Hortonstein illustrated the report's findings with two case vignettes. In one, an infant discharged from the hospital to parents with active substance-use concerns died after sleep-related unsafe conditions; a portable crib delivered to the home remained unopened. In another case, a one-year-old sustained blunt-force injuries after prior emergency department encounters for cigarette burns; DCF had made an unsubstantiated finding despite a child abuse pediatrician's assessment, and the child later died. Hortonstein said those cases support recommendations to improve physician education, clinical-care referral responses, and statutory authority to share findings when care referrals fall short.
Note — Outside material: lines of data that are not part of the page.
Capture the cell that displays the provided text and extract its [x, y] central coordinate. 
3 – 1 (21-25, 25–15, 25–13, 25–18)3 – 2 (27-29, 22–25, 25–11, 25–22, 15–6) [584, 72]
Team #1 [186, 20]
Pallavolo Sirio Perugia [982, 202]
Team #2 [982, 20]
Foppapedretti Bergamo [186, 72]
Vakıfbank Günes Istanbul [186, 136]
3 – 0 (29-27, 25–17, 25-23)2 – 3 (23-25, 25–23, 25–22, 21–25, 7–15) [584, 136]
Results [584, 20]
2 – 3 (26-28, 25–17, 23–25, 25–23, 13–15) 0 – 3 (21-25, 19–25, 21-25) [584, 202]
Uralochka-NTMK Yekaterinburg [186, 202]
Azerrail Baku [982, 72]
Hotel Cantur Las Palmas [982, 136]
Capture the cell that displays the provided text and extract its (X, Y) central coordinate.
Committee members asked detailed questions about how and when the board receives records, whether toxicology results are broken down by substance type (Hortonstein said the report does not uniformly break down alcohol versus illicit drugs in the charts, though toxicology findings for 2023 deaths were provided), how quickly the board can review cases (final investigations and lab work can take months), and whether hospitals consistently report positive maternal tests to DCF (Hortonstein said most cases include documentation to DCF but acknowledged some substance histories are unknown).
Hortonstein said the board's recommendations are aimed at prevention and urged policymakers and community partners to use the board's data as a catalyst for change. The committee did not take formal votes on the recommendations during the hearing; members thanked Hortonstein for the report and said they would follow up with DCF and other agencies as appropriate.